Avusturya'da yaşayan Kilisli Fatima Nur ile evlenen Stanfel çifti halen Avusturya'da yaşıyorlar ve Nükhet, Safiye, Naim ve Sadettin adlarında dört çocukları Türkçe ve Almanca konuşuyorlar.
10 yıldır Avusturya'da 8 klinikte profesyonel olarak eski doğuya dayanan müzikleri terapilerinde kullanan müzikterapist Gernot Galip Stanfel, ayrıca bir enstitüde de görev yapıyor. Avusturya İslam Cemiyeti'nde müzik öğretmenliği de yapan Stanfel, Türkiye'de yaşanan Ramazanlar ile Avusturya'da yaşanan ramazan aylarının, iftar, sahur ve genel olarak sosyal hayatın çok farklı olduğunu ifade ediyor. Viyana'da yetişkinler için de çocukları için de oruç tutmanın Hristiyan toplum tarafından anlaşılmasının güçlüğünü yaşadıklarını söyleyen Stanfel, “Avusturya Cumhurbaşkanı Sayın Fisher, ateist olmasına rağmen, Müslüman temsilcilere Cumhurbaşkanlığı binasında ve Avusturya başbakanı iftar yemeği vermesine rağmen, genel olarak Avusturya'da insanlar hala önyargılarından kurtulabilmiş değil. Ancak Müslümanların devletin en üstü düzey yetkilileri tarafından iftar yemeği verilmesi statü açısından önemli” diyor.

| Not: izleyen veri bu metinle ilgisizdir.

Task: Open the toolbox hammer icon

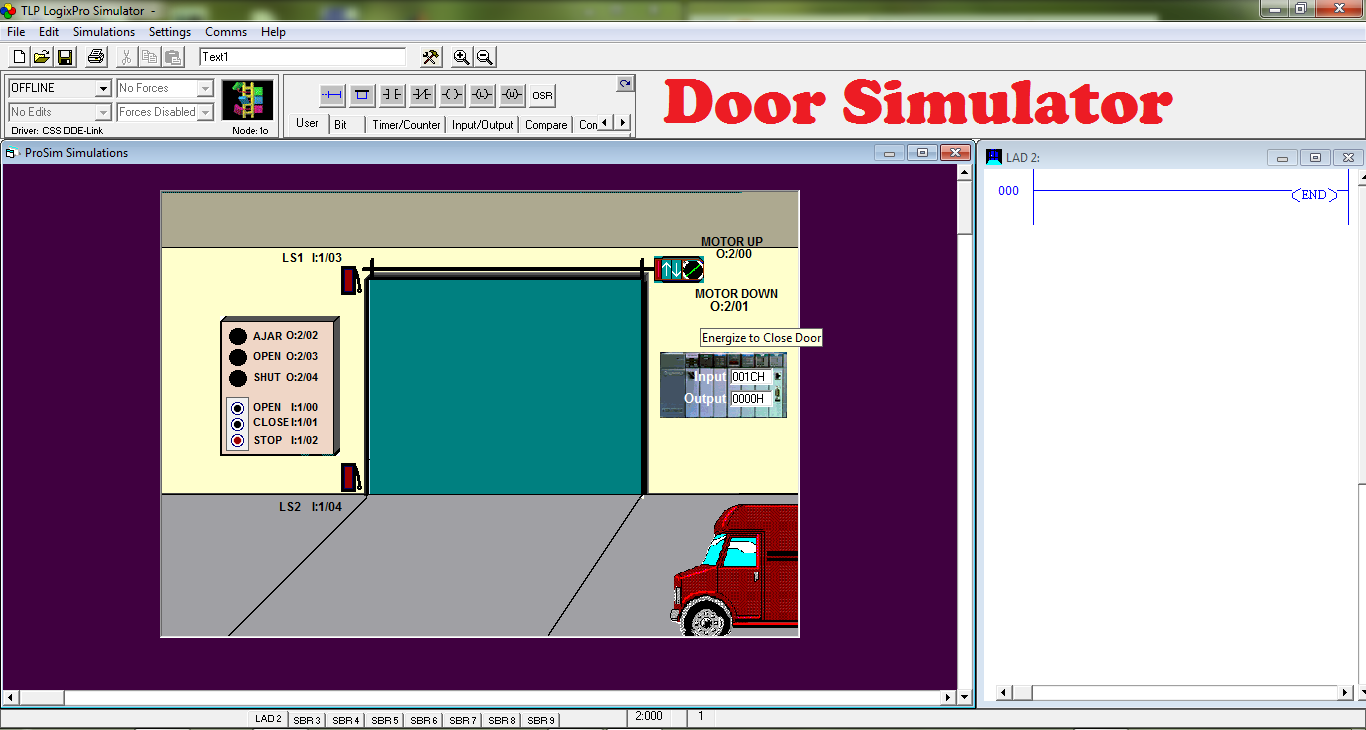Action: (x=429, y=57)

PROBLEMLER SABIR VE GAYRET İLE AŞILABİLİR
Evde iftar ve sahur yaşamının daha huzurlu olduğunu ancak, okulda çocuklar ve iş hayatında da yetişkinler içir Ramazan ayının zorluklar ile dolu olduğunu ifade eden Stanfel, “Çünkü Batıda insanlar Ramazan, iftar, oruç ve sahur bilgisine sahip olmadıkları için, Müslümanlara karşı 'neden aç kalıyorsunuz, bu sağlıksız ve mantıksız gibi…' bir çok sorular ile karşı karşıya kalıyoruz. Özellikle daha önceleri Müslüman olduğumuzu ve oruç tuttuğumuzu söylemek çok daha zordu. Ancak ben de son yıllarda bir çok İslami organizasyon tarafından iftar yemeklerine davet ediliyorum. Bazı problemler zaman içinde aşılabilir. Karşılıklı önyargıları bir yana bırakıp, her iki toplumun insanlarının birbirlerini tanımaya ve anlamaya çalışmaları gerektiğini ve böylece toplumlar arasında huzur ve barışın yaşanabileceğini söyleyen Gernod Galip Stanfel sözlerini şöyle sürdürdü: “Müslümanların da Hristiyanların da ya da aynı topraklar üzerinde birlikte yaşama durumunda olan bütün insanların birlikte yaşayabilme gayreti göstermeleri gerekiyor. Ramazan aylarında İstanbul'da ya da Avrupa'da yaşayan Müslümanlar nasıl oruç tutanlara saygı bekliyorlar ise aynı şekilde Hristiyanlanlar da saygı ve bekliyorlar. Bizler bu anlayış ve saygıyı yaşayabildiğimiz ve paylaşabildiğimiz ölçüde huzurlu bir şekilde yaşayabiliriz.”